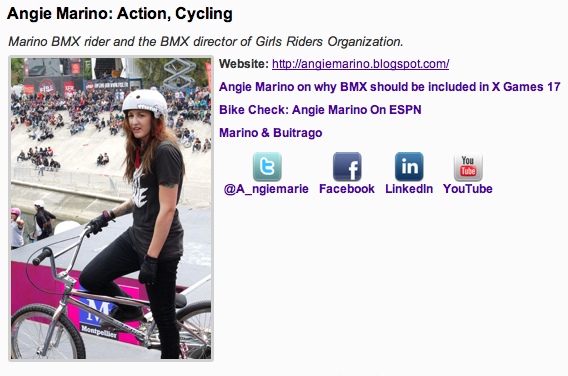Click the white helmet in the photo
The image size is (568, 376).
(x=145, y=102)
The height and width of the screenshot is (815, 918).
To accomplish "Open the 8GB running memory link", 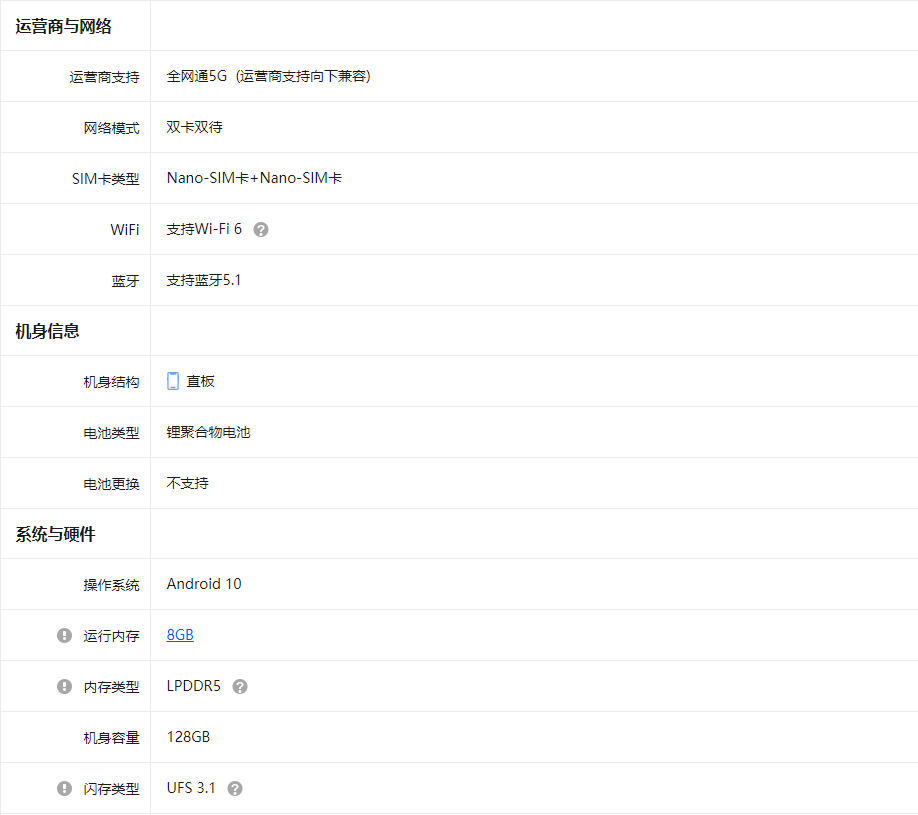I will tap(180, 636).
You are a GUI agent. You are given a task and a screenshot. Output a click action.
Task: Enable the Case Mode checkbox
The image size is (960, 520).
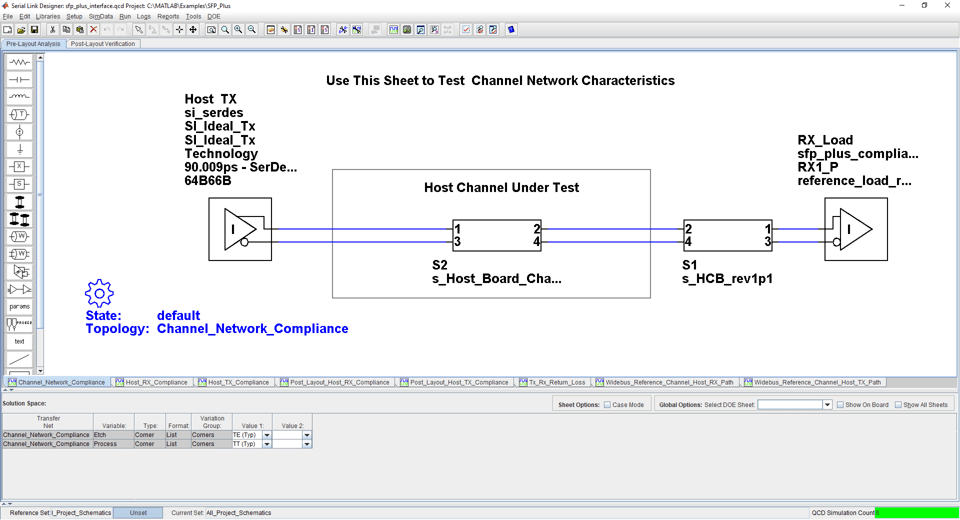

===============

- _Problem_: Write the lines from the one containing "Task: Enable the Case Mode checkbox" through the end of the data above exactly as they appear, and do not carry over any picture.

- _Solution to this problem_:
Task: Enable the Case Mode checkbox
The image size is (960, 520).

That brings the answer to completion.